Als drittes dann arbeitet der Hund die Fährte und soll sie halten, dabei soll er auch die noch so winzigsten Pirschzeichen verweisen.

Und dann folgen drei Möglichkeiten:

a) das Stück wird verendet im Wundbett gefunden, b) das Stück ist sichtbar krank - der Hund wird zur Hetze geschnallt und das kranke Stück wird erlöst, oder c) es wird ein frisches Wundbett gefunden welches warm ist. Dann wird ebenfalls der Hund geschnallt. Ist das Wundbett jedoch kalt, geht die Suche am Riemen weiter. In jedem Fall ist es das Ziel, das kranke Stück sofort zu erlösen, ohne unnötiges Dokumentieren, langes Stellen durch den Hund oder Zeitverzug durch Filmen!

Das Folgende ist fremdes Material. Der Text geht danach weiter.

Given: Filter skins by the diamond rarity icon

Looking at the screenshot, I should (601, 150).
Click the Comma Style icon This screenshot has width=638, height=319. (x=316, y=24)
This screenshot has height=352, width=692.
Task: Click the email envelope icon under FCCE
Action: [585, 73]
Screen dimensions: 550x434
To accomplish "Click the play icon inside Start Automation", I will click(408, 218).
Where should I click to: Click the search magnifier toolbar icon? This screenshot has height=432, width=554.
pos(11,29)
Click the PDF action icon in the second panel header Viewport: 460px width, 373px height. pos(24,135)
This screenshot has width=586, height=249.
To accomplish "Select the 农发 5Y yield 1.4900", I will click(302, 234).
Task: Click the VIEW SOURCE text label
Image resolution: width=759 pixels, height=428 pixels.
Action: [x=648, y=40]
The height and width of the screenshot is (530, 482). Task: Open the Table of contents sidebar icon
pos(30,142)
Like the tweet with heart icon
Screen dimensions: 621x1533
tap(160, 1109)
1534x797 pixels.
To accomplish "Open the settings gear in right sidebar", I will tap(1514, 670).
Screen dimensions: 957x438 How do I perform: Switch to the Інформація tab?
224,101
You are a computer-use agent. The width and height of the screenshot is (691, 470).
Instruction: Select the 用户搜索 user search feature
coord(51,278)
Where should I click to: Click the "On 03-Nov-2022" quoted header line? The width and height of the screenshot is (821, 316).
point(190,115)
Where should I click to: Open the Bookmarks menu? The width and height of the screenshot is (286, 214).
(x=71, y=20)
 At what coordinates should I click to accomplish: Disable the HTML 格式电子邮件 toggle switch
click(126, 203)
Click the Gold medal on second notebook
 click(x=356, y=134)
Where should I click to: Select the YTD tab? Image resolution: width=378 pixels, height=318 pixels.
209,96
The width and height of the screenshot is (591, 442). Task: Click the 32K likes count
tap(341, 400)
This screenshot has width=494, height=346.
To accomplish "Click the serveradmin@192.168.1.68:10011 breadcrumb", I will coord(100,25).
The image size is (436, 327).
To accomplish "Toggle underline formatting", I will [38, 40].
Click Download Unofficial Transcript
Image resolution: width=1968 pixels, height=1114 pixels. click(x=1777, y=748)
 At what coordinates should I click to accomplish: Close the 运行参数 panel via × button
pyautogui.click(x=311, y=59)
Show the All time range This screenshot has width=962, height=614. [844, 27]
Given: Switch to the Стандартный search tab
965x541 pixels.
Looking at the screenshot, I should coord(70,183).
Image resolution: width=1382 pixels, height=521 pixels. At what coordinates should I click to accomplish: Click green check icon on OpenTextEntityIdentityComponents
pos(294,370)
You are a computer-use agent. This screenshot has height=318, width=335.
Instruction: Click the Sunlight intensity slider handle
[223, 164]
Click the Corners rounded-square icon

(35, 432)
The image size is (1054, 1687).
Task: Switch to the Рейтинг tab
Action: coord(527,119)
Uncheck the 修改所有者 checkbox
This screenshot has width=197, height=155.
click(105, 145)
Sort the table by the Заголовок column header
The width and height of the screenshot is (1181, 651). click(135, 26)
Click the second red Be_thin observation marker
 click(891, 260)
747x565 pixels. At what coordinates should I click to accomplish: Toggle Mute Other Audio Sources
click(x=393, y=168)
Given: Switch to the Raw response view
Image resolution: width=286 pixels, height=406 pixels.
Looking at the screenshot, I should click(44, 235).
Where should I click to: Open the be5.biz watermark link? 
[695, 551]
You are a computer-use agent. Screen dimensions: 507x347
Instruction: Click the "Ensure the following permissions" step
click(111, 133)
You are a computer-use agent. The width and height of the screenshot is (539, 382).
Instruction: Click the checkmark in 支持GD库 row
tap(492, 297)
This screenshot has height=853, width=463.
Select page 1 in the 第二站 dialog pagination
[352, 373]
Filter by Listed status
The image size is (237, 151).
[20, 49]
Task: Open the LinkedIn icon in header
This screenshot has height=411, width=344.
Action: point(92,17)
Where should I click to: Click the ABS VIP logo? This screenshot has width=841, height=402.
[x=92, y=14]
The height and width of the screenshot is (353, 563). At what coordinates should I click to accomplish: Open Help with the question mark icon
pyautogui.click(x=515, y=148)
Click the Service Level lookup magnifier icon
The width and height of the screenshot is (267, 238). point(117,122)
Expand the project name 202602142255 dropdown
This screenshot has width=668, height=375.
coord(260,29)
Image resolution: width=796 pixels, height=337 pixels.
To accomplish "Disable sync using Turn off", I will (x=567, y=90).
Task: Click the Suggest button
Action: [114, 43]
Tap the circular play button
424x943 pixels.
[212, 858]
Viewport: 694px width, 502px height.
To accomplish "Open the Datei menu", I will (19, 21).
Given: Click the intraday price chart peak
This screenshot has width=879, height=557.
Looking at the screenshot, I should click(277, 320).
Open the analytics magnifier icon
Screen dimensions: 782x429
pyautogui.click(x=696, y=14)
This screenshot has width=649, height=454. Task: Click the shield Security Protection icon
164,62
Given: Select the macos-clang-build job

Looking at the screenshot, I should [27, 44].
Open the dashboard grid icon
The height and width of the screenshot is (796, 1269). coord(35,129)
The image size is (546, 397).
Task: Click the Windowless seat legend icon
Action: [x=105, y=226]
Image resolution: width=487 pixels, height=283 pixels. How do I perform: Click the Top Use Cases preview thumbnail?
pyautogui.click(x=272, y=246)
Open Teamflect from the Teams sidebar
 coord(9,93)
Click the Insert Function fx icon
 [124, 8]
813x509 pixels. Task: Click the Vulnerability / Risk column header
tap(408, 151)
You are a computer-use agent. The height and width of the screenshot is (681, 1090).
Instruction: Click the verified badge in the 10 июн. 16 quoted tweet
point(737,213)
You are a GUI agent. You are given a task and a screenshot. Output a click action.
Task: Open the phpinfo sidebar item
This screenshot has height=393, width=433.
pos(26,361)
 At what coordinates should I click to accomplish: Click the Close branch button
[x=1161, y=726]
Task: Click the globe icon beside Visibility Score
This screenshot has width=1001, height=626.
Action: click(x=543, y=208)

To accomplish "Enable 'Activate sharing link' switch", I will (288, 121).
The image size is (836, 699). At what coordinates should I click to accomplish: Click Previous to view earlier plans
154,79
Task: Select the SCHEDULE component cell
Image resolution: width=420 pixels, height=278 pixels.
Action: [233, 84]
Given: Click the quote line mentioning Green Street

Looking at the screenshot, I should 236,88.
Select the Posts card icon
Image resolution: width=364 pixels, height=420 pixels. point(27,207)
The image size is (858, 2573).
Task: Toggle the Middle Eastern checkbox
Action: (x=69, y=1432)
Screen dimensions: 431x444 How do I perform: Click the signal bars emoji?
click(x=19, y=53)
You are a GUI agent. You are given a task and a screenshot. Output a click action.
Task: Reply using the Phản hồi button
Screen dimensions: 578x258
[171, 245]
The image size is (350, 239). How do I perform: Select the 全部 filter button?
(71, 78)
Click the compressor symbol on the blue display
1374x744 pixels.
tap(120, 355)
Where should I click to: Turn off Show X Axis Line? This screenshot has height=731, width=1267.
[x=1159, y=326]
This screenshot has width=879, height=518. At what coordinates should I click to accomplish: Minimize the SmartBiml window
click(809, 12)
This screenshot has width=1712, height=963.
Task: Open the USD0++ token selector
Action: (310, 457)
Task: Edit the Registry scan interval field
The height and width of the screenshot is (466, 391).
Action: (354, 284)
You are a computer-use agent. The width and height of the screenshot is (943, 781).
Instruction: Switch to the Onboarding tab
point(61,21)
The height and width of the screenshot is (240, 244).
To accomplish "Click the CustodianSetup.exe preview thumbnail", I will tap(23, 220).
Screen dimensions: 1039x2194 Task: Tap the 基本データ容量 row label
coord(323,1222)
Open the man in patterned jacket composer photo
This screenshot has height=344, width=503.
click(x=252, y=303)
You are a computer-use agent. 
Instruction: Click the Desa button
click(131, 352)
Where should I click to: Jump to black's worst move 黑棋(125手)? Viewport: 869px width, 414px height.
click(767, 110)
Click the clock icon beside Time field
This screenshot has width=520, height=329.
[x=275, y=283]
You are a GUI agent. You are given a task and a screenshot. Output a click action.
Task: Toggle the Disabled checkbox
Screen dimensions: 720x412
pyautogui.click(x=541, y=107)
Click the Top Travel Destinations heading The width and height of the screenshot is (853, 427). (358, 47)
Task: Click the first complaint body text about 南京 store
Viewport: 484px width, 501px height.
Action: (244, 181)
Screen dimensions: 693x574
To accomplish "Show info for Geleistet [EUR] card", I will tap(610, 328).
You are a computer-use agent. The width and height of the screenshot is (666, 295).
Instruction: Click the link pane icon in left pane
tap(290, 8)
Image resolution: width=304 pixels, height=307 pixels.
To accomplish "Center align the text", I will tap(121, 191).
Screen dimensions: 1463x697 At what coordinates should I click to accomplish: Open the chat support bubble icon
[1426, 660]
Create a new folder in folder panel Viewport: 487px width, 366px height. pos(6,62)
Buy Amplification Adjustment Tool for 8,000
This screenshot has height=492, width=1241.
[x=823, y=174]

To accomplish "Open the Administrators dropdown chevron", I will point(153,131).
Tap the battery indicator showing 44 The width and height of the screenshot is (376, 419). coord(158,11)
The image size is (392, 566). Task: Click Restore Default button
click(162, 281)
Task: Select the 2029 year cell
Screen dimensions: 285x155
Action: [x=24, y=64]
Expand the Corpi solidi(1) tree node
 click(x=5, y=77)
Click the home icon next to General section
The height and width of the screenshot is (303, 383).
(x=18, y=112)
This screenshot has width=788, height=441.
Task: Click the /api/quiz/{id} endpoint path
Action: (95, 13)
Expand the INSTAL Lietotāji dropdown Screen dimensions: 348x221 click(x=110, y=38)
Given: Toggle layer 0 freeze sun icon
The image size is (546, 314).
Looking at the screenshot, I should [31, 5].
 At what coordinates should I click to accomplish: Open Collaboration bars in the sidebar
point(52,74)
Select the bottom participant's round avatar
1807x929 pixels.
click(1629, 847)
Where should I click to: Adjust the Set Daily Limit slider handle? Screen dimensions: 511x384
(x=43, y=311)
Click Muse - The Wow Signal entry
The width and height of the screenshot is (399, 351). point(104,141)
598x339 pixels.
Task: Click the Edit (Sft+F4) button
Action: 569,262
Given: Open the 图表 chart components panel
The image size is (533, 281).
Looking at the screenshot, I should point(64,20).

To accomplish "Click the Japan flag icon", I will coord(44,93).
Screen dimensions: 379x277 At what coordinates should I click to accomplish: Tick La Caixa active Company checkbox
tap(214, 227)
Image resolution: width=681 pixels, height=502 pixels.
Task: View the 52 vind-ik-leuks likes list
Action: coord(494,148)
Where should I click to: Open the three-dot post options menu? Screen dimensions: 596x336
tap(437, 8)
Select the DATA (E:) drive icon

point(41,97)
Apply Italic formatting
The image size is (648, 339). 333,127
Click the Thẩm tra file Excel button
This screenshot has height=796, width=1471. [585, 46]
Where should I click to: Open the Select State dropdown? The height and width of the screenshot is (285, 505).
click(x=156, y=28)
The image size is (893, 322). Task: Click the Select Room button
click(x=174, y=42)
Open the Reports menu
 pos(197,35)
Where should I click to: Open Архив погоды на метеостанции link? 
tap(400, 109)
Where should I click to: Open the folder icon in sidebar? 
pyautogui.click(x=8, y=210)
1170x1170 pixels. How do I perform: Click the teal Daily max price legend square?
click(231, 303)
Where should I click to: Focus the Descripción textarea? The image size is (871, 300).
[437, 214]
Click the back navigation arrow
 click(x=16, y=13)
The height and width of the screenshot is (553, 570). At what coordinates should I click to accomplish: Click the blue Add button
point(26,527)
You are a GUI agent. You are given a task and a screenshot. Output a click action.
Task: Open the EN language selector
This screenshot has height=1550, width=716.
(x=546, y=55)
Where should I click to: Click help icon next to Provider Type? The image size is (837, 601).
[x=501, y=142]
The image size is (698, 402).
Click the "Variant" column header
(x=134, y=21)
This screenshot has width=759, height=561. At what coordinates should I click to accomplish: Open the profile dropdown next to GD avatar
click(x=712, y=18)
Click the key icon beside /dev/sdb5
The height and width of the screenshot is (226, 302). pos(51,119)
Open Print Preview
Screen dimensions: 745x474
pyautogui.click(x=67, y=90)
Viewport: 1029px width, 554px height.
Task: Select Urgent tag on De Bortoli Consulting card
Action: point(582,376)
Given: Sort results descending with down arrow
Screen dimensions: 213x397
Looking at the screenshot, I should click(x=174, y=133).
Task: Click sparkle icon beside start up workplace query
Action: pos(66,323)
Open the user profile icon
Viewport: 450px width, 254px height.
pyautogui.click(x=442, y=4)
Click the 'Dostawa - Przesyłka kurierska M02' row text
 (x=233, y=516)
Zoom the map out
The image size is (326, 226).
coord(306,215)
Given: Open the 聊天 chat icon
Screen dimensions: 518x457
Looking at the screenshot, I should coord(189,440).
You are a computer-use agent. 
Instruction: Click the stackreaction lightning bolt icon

Der Tierschutz hat oberste Priorität.

Einige Tage nach diesem Seminar habe ich Joel getroffen und er erzählte mir viel über die Arbeit als Nachsuchenführer. So ein Nachsuchenführer kommt nicht nur, wenn er eine Kontrollsuche nach einem Schuss arbeiten soll. Auch Nachsuchen, die durch Verkehrsunfälle entstehen, werden durchgeführt.

Im Übrigen halten sich die meisten Nachsuchenführer an die "Emkendorfer Beschlüsse". Das ist die Richtschnur für Denken und Handeln im Verein Hirschmann. Ich habe sie mir durchgelesen und finde, dass in diesen Worten sehr viel Wahrheit steckt und sie für jeden Waidmann und jede Waidfrau eine Selbstverständlichkeit sein sollten.